Saved data entries:
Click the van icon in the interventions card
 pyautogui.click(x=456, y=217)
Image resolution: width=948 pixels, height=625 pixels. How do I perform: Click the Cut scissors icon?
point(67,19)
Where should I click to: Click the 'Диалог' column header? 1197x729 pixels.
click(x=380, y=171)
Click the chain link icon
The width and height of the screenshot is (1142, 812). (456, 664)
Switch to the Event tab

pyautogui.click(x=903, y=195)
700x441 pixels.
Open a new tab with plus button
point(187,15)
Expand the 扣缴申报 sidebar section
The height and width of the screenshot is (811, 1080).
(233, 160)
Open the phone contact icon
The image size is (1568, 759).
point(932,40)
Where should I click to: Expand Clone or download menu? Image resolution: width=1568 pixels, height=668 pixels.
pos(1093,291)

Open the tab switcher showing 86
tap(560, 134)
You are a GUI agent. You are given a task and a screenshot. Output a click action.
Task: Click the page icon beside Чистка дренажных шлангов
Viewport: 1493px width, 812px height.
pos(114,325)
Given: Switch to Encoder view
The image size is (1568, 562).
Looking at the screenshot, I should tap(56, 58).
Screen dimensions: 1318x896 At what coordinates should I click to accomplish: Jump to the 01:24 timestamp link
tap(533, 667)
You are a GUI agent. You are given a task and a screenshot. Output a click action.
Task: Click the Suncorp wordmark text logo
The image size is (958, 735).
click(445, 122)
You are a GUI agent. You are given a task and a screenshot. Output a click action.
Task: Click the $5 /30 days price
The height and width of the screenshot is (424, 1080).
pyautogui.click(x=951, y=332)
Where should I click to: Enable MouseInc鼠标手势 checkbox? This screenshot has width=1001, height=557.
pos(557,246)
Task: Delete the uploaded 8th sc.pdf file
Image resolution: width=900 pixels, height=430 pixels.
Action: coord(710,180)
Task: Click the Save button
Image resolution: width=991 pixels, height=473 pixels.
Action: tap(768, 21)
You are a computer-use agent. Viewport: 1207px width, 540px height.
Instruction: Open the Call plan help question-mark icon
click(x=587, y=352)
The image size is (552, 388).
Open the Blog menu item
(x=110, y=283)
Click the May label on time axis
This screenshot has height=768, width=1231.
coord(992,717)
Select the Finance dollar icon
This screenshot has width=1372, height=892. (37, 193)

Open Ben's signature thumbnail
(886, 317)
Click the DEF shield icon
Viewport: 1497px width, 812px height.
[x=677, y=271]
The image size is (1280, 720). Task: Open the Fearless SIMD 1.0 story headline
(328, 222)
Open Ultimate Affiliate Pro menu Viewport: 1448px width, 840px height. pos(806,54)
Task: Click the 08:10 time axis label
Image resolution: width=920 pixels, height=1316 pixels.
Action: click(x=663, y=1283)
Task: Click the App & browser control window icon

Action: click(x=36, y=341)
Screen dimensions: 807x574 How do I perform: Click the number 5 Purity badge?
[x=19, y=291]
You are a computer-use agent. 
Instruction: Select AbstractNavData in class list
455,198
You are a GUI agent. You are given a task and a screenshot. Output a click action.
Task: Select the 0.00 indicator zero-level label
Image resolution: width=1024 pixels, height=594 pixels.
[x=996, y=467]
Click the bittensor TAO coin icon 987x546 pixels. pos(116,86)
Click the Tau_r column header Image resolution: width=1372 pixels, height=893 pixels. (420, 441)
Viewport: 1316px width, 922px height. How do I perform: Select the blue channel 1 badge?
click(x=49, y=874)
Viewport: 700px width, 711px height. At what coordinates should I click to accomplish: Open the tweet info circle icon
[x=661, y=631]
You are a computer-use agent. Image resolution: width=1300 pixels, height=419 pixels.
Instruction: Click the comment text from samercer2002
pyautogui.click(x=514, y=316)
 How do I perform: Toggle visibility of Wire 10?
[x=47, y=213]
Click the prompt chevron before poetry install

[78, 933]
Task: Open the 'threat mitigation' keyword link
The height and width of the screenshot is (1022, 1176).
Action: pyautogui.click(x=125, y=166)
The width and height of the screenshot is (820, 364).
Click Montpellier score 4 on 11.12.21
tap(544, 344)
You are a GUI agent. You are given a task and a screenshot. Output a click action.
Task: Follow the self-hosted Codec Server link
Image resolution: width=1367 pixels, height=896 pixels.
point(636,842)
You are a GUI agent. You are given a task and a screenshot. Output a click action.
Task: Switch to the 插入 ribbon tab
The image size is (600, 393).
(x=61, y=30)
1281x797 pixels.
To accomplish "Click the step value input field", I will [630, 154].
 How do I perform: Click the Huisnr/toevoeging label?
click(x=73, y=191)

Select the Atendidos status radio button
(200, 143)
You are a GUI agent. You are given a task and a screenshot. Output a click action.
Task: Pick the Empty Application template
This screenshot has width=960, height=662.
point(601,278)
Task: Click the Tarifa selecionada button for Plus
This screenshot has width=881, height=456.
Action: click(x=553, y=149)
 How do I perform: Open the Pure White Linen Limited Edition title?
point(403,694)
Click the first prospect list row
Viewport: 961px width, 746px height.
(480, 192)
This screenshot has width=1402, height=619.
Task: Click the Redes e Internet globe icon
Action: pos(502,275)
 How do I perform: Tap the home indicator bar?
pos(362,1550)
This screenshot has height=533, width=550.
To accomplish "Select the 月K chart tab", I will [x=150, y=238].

> **Exercise description**
Transcribe, exactly and without additions, the lines of the records above, beginning with the line that contains "Select the Finance dollar icon" and ending with the line that contains "Click the Tau_r", both included.

> **Result of the exercise**
Select the Finance dollar icon
This screenshot has width=1372, height=892. (37, 193)

Open Ben's signature thumbnail
(886, 317)
Click the DEF shield icon
Viewport: 1497px width, 812px height.
[x=677, y=271]
The image size is (1280, 720). Task: Open the Fearless SIMD 1.0 story headline
(328, 222)
Open Ultimate Affiliate Pro menu Viewport: 1448px width, 840px height. pos(806,54)
Task: Click the 08:10 time axis label
Image resolution: width=920 pixels, height=1316 pixels.
Action: click(x=663, y=1283)
Task: Click the App & browser control window icon

Action: click(x=36, y=341)
Screen dimensions: 807x574 How do I perform: Click the number 5 Purity badge?
[x=19, y=291]
You are a computer-use agent. 
Instruction: Select AbstractNavData in class list
455,198
You are a GUI agent. You are given a task and a screenshot. Output a click action.
Task: Select the 0.00 indicator zero-level label
Image resolution: width=1024 pixels, height=594 pixels.
[x=996, y=467]
Click the bittensor TAO coin icon 987x546 pixels. pos(116,86)
Click the Tau_r column header Image resolution: width=1372 pixels, height=893 pixels. (420, 441)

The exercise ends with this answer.